Upkeep service for aggregator & signer

Alenar commented 4 months ago

Content

This PR add a new service to mithril-aggregator and mithril-signer, the UpkeepService:

Responsible for upkeep tasks that must be done periodically
Run at epoch change:
- Aggregator: at the start of the Idle → Ready state machine transition, while the registration round is close.
- Signer: at the start of the Unregistered → Registered state machine transition.
It run the following tasks (but more can be added as it should not be limited to database upkeep):
- Vacuum the main database to compact it and reduce fragmentation.
- Execute a pragma wal_checkpoint(TRUNCATE) on both the main and the cardano transaction database to avoid infinite grow of the wal files.
Database upkeep tasks are skipped if a signed entity type is locked since there would be a high chance that a database is busy (like when the cardano transation preloader is running).
This supersede the startup vacuum that has been added by #1771.

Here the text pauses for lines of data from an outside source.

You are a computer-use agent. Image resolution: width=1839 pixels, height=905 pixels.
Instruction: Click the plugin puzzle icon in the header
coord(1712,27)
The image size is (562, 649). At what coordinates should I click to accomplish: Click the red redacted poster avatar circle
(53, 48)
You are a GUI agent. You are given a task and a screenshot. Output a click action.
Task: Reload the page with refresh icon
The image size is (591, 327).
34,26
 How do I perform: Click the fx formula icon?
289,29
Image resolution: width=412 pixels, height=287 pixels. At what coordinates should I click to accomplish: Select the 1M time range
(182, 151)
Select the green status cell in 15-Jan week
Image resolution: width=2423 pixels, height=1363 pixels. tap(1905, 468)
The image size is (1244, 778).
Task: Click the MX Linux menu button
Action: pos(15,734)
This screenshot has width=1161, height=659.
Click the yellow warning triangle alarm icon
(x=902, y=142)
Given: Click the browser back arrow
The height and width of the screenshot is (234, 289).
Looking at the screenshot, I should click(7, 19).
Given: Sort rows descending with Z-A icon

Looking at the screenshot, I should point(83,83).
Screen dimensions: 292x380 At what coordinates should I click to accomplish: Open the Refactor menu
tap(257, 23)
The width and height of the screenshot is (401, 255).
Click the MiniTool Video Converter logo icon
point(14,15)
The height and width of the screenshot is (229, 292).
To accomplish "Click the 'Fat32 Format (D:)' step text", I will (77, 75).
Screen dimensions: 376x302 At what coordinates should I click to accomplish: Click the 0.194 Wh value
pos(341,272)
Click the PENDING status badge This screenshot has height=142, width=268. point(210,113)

Note: the vacuum is not run on the cardano transaction database as it can be so large that it takes more than an hour on the mainnet.

Pre-submit checklist

Branch
- [x] Tests are provided (if possible)
- [x] Crates versions are updated (if relevant)
- [x] CHANGELOG file is updated (if relevant)
- [x] Commit sequence broadly makes sense
- [x] Key commits have useful messages
PR
- [x] No clippy warnings in the CI
- [x] Self-reviewed the diff
- [x] Useful pull request description
- [x] Reviewer requested
Documentation
- [ ] Update README file (if relevant)
- [ ] Update documentation website (if relevant)
- [ ] Add dev blog post (if relevant)

Issue(s)

Closes #1707

github-actions[bot] commented 4 months ago

Test Results

4 files ± 0 51 suites ±0 8m 51s :stopwatch: -3s 1 114 tests +13 1 114 :white_check_mark: +13 0 :zzz: ±0 0 :x: ±0 1 262 runs +13 1 262 :white_check_mark: +13 0 :zzz: ±0 0 :x: ±0

Results for commit 35138ade. ± Comparison against base commit 5816ed46.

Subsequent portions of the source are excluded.